Marc Quinn’s sculpture of Jen Reid replaced the sculpture toppled in June 2020 that commemorated Edward Colston. It was removed 24 hours later by the City Council. As Karen Wells showed in her 2007 article, Symbolic Capital and Material Inequalities: Memorializing Class and “Race” in the Multicultural City, monuments reflect the political order and tie capitalism and racism together. Robert McKee showed the racialized significance of elements of cities and The Symbolic Meanings of Physical Boundaries: The F Street Wall in Las Vegas.

In the case of the Bristol monument, Colston was Deputy Governor of the British Royal African Company from 1680 to 1692. It is estimated that the company transported over 84,000 African men, women and children to the Caribbean and the Americas, of whom as many as 19,000 may have died on the journey. Colston used part of the wealth gained to acquire prestige as a philanthropist and major donor to Bristol charities and causes.

Black Lives Matter: In effect, important historical elements of Bristol were directly produced on the basis of profits from slavery. In many cities, Black lives turned into matter, into the built environment. Black lives matter. The profits of racialized exploitation are directly tied to the creation of urban spaces and architecture. Attempts to refigure this space in ways that problematize such issues and their ongoing legacies are being resisted by those in power now. An important question is whether conflict over symbolic and virtual elements of the city, such as its monuments, can lead to actual, material change or if it is a symptom of resistance to meaningful change.

Space and Culture has borne witness to racialized inequality in the treatment of entire cities, such as the case of Hurricane Katrina and New Orleans (see the special issue Vol 9 Issue 1 2006). In a 2013 article, Themis Chronopoulos highlights The Politics of Race and Class and the Changing Spatial Fortunes of the used the case of McCarren Pool in Brooklyn, New York 1936-2010 as a specific site of racial and multicultural coalitions and coexistence.

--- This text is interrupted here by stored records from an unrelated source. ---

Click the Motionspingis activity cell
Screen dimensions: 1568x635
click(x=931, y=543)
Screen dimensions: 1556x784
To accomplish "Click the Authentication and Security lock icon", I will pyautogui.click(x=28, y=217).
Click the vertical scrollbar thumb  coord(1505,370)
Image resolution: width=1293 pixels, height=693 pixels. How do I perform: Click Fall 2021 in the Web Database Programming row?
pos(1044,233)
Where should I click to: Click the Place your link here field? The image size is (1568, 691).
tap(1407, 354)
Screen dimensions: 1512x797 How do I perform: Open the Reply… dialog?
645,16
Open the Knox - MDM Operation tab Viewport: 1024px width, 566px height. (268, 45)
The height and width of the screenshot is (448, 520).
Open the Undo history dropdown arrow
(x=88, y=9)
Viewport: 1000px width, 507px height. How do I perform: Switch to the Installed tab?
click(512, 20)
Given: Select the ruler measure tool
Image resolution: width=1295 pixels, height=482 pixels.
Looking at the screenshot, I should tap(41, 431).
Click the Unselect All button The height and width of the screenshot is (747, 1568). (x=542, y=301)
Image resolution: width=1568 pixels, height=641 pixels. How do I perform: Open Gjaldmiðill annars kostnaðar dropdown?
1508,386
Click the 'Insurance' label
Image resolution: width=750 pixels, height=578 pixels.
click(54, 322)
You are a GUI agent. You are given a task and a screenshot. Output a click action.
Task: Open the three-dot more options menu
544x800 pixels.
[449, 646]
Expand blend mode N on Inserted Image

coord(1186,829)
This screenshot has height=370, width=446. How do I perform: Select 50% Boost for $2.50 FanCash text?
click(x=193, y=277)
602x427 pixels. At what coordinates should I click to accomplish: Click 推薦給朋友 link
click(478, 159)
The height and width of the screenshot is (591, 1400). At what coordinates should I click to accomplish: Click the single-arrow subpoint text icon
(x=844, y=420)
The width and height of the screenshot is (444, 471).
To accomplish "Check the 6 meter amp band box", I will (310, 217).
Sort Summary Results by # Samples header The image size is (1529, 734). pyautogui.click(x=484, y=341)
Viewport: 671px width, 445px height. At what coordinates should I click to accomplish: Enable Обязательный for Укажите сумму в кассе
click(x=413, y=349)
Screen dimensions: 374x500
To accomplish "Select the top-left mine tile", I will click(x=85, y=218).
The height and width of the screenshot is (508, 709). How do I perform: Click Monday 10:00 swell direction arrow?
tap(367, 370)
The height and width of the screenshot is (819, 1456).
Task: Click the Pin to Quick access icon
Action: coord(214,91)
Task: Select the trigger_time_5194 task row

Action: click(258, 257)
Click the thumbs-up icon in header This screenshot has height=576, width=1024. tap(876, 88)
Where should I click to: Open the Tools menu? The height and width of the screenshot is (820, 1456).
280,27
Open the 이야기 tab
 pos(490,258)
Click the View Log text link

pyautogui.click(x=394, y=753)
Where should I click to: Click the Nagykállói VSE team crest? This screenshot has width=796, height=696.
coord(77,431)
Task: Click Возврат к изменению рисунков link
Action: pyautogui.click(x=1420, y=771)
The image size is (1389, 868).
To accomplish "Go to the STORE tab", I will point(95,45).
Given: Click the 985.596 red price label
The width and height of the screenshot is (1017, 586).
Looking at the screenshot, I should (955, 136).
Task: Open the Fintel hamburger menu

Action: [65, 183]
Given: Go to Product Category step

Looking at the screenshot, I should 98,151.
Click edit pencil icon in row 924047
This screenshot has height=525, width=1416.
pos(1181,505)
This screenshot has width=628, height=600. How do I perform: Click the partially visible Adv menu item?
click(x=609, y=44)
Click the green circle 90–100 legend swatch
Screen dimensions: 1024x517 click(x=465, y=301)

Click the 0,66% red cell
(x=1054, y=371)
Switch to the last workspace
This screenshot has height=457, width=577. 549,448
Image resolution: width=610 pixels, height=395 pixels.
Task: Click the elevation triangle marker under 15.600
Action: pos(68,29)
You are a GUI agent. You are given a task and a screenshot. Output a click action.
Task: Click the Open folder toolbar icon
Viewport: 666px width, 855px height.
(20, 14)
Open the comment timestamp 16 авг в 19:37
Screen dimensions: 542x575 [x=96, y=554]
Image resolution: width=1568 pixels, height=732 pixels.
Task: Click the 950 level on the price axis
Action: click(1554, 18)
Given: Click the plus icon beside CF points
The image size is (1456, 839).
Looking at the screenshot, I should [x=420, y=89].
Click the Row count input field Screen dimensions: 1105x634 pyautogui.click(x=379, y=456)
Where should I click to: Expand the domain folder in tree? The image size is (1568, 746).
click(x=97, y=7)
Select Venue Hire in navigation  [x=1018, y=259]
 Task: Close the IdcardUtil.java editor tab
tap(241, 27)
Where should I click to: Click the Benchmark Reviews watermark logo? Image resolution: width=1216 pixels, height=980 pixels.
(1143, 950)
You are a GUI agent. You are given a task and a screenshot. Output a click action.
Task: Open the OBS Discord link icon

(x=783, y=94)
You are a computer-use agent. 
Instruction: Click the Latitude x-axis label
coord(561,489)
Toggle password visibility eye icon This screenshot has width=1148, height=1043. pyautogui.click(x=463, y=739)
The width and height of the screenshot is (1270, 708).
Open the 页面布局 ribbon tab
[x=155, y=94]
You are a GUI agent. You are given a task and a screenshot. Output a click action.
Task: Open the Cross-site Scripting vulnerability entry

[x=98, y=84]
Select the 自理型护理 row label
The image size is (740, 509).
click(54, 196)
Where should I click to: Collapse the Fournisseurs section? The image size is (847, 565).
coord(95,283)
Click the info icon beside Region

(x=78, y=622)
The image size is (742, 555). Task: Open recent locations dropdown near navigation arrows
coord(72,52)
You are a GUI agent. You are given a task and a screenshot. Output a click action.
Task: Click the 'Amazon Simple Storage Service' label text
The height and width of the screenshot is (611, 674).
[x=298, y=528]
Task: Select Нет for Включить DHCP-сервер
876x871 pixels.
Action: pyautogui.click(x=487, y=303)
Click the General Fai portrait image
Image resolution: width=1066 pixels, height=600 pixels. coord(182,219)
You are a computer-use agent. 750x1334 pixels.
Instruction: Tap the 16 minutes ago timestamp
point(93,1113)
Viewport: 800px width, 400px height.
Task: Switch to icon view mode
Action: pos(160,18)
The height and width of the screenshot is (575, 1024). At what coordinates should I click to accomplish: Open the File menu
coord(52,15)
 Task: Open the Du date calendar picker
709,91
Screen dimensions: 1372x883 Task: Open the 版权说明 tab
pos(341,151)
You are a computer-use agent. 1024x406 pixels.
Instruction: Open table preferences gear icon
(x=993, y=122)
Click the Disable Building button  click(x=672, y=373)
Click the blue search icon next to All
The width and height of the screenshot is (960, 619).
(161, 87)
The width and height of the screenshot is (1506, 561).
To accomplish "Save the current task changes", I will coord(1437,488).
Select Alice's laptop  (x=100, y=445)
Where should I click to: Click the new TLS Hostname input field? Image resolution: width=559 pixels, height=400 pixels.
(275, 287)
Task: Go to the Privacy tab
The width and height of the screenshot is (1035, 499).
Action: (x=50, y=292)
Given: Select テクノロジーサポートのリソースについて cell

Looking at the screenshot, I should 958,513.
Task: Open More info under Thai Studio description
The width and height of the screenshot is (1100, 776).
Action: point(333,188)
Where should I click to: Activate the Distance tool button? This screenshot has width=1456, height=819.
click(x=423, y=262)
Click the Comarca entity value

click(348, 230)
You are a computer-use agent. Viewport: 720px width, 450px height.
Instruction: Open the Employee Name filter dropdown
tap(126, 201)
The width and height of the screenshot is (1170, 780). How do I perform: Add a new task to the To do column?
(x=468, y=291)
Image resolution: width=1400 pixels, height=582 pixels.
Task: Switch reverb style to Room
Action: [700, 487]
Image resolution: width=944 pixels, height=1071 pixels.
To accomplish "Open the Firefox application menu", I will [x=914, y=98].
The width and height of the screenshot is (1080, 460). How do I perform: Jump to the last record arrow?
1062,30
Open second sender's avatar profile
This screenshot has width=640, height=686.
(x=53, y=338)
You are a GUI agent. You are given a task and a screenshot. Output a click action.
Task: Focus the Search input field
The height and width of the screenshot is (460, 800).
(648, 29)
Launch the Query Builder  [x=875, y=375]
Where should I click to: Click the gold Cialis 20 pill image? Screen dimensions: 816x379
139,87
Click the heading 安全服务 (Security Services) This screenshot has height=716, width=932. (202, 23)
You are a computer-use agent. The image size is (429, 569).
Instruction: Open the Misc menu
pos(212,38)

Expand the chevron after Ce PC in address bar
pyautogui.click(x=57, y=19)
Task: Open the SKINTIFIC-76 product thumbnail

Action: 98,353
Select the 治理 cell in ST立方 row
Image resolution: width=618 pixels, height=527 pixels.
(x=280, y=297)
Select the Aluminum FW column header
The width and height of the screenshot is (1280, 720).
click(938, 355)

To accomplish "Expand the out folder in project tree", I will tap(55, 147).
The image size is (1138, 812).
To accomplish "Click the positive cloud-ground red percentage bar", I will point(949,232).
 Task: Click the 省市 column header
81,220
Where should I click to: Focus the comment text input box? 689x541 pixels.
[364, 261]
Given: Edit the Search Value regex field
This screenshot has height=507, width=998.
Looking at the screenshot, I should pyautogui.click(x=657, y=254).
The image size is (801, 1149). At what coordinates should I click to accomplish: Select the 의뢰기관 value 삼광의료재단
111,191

This shows the pathway from Black Lives Matter to making black communities matter as equal participants in society.

The curriculum initiative Race Space and Architecture by Huda Tayob, Suzi Hall and Thandi Loewenson offers a perspective on the interconnections between capitalism, racialization and spatialization from the Global South. It offers a synthesis that organizes knowledge of the dependency of capitalist modernity, historically and currently, on a diverse geography of unjust racial hierarchies and configurations of ‘race’ which are at the same time creatively remade into counterspaces of resistance. Black Lives Matter.